Kairo/Erbil. Der chaldäische Patriarch Louis Raphaël Sako spricht von einem „humanitären Desaster“; in Erbil, der Hauptstadt der autonomen Kurdenregion im Irak, geht die Angst um. „Die Brigaden des Islamischen Staates rücken in alle Richtungen vor“, berichteten Augenzeugen und sprachen von einer „dramatischen Situation“. Im Handstreich haben die Kämpfer des Islamischen Staates (IS) in der Nacht auf Donnerstag im östlichen Umkreis von Mosul sämtliche von Christen bewohnte Städte erobert, darunter Qaraqosh, Tal Kaif, Bartella und Karamlesh.
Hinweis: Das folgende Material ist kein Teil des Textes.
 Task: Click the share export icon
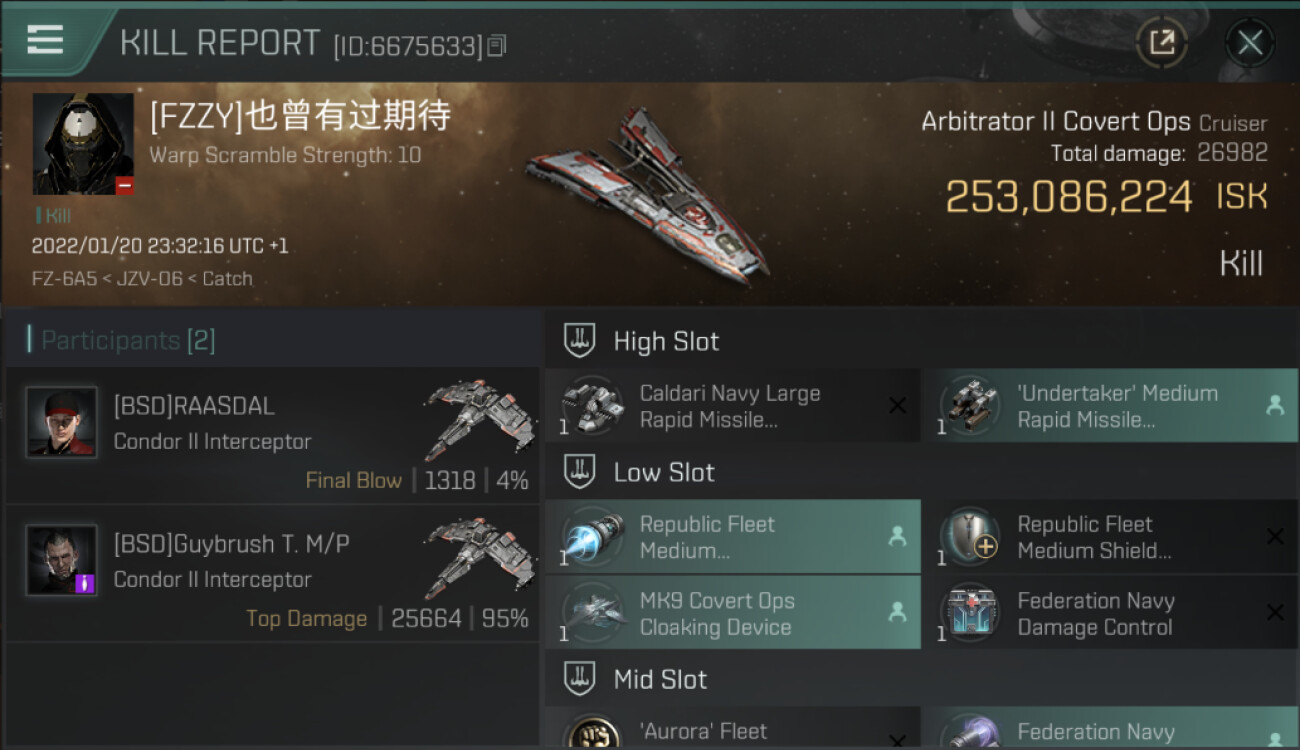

Inzwischen stehen ihre Verbände 40 Kilometer vor Erbil im Grenzgebiet zum kurdischen Nordirak. An allen Fronten drängten die Gotteskrieger, die mittlerweile über 30.000 Mann verfügen, die kurdischen Peshmerga zurück. Bereits am vergangenen Wochenende mussten die Peshmerga mehrere empfindliche Niederlagen einstecken.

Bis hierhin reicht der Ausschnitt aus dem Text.